Piñera reaccionó con represión, y la respuesta masiva provocó reacciones que llegan desde lo profundo. Políticos conservadores justificando esta y todas las represiones, negando las torturas de la dictadura de Pinochet y realizando lecturas acordes con su visión jerárquica del mundo y de la sociedad, atizaron los peores recuerdos. Las fuerzas de represión, especialmente Carabineros, volcaron su violencia contenida durante años, y los golpes, los arrestos y las torturas reaparecieron; los fantasmas del pasado volvían de la mano del “estado de emergencia” y del “toque de queda”. La lucha social ganó los tiempos y las calles y la protesta por la vida se transformó, rápido, en una lucha política, cosa que en Chile no cuesta nada ni debe llamar la atención.
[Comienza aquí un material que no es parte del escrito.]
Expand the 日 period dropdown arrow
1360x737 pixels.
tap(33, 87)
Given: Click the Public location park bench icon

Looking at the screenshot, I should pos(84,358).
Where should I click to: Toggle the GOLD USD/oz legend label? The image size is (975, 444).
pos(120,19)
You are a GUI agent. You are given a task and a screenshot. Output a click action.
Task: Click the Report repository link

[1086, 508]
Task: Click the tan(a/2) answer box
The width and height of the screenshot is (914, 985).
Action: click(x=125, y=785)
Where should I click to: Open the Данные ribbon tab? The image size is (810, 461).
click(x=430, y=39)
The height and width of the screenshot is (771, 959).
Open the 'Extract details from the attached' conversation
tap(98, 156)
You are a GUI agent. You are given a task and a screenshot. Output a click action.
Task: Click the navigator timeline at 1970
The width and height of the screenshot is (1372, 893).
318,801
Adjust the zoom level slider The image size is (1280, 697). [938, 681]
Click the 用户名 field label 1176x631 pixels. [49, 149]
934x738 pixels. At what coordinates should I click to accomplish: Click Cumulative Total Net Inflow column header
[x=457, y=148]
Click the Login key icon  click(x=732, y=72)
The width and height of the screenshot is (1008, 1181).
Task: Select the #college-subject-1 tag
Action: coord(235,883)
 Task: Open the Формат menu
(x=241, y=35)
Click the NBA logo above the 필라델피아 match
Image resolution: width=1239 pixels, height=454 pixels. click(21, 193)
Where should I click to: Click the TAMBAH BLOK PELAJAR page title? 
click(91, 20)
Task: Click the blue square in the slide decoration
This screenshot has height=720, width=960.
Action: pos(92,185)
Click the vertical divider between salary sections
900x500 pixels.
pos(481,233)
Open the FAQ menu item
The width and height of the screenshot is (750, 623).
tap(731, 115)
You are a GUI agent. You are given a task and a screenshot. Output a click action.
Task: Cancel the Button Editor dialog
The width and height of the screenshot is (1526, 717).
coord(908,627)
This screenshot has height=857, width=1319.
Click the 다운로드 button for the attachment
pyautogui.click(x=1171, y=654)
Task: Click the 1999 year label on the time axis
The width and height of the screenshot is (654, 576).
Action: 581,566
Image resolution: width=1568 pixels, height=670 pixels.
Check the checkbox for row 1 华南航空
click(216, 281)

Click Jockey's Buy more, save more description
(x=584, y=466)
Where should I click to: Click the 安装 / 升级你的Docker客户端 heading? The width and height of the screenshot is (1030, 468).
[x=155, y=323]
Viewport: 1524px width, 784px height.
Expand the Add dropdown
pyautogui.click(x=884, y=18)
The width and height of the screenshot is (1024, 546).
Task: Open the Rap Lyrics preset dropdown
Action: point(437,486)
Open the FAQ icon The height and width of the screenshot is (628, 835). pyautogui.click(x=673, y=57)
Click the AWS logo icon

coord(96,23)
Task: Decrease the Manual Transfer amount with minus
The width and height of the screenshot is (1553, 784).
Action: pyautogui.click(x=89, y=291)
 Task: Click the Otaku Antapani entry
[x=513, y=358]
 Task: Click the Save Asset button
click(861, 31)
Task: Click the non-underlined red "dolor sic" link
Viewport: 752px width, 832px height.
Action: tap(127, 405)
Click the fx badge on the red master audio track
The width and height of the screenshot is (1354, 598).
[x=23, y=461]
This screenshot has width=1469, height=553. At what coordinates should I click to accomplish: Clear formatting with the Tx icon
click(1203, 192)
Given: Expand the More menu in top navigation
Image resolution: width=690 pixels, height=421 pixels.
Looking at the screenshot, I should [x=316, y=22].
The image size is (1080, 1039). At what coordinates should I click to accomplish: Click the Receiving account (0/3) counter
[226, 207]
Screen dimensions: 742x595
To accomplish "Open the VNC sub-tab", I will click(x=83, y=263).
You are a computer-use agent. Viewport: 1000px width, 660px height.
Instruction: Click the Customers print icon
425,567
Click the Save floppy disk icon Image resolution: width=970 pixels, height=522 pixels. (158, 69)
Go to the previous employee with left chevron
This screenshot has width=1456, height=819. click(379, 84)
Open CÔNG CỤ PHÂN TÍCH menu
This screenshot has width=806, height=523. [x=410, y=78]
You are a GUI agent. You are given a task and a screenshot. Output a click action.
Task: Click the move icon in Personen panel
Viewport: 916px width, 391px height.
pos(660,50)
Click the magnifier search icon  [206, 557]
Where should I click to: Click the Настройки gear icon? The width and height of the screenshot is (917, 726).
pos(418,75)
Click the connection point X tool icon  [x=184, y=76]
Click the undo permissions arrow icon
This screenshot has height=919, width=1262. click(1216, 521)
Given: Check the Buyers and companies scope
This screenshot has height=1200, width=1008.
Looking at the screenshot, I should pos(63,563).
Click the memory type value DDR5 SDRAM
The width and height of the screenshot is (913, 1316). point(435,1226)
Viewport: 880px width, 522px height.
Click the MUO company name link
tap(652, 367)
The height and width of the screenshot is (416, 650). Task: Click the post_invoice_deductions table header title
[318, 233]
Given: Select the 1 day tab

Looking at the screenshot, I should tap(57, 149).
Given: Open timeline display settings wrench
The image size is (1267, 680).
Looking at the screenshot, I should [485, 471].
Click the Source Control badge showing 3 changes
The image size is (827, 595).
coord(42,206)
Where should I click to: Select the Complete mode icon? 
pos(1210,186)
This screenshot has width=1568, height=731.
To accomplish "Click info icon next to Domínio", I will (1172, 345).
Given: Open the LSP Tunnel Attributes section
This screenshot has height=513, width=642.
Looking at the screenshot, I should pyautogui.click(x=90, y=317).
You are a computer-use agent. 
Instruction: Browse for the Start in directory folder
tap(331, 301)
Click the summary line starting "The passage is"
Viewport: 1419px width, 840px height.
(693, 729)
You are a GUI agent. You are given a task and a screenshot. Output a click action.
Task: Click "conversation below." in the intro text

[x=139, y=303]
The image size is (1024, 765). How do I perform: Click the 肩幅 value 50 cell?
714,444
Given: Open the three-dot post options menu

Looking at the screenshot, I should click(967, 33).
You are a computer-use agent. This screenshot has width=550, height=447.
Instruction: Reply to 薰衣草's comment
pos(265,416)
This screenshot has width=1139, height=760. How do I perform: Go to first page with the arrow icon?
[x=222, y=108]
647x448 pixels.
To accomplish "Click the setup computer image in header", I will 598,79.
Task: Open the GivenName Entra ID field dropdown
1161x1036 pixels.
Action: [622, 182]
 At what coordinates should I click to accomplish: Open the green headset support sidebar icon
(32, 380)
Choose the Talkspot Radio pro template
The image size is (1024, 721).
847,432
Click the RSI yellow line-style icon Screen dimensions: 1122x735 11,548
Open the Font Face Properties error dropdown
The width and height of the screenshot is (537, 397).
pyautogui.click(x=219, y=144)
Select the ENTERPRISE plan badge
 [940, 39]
La larga geografía chilena no tuvo región sin protestas, incendios o saqueos.
El 19 de octubre, Sebastián Piñera “escuchó” los reclamos, y aceptó la reducción de los precios del transporte, y la instalación de una mesa de diálogo, algo tarde para resolver tensiones acumuladas por tantos años. El 21 el gobierno admitió la necesidad de reformar la Constitución, tan cargada de la herencia pinochetista, para democratizar definitivamente el país, pero con el desafío de crear una sociedad integrada realmente. El modelo de los últimos treinta años parece agotado y sin posibilidades de recargarse. La izquierda se negó a aprobar las normas que habilitan la reforma en tanto no cese la violencia y no se aclaren las responsabilidades por las muertes y las torturas. De ahí a pedir la renuncia de Piñera hubo un paso, que dieron rápidamente.
El gobierno propone un nuevo contrato y una nueva “agenda social”, con aumentos de salarios y pensiones, mejoras en los servicios de salud y en creación de trabajo, así como cambios en las administraciones, desafíos para el nuevo ministro de Economía.
La crisis social chilena, producto de un largo y complejo proceso, se tradujo rápidamente en un conflicto político y en un cuestionamiento a su democracia. El sistema, que para el presidente es “ejemplar”, fue interpelado en sus pilares y el conflicto en las calles aceleró su transformación. Las élites no desean su colapso, ni la izquierda su caída, por tanto la salida es un nuevo contrato que termine el proceso iniciado en 1984. La transición a la democracia en Chile fue –es– larga, quizá demasiado extensa. Las dirigencias, en general, deslumbradas en un espejismo construido por discursos autocomplacientes y por aplausos de un entorno regional fascinado por las irrealidades, chocaron violentamente con lo profundo de una sociedad que exige justicia, mejoras y una democracia sin tutelas ni ficciones. El año entrante deberá realizar ese desafío y parar a Chile en la realidad, donde deberá hacerse cargo de sus límites, sus errores y sus graves problemas. Las duras lecciones de su historia reciente les han enseñado que los problemas de la democracia solo se resuelven con más democracia.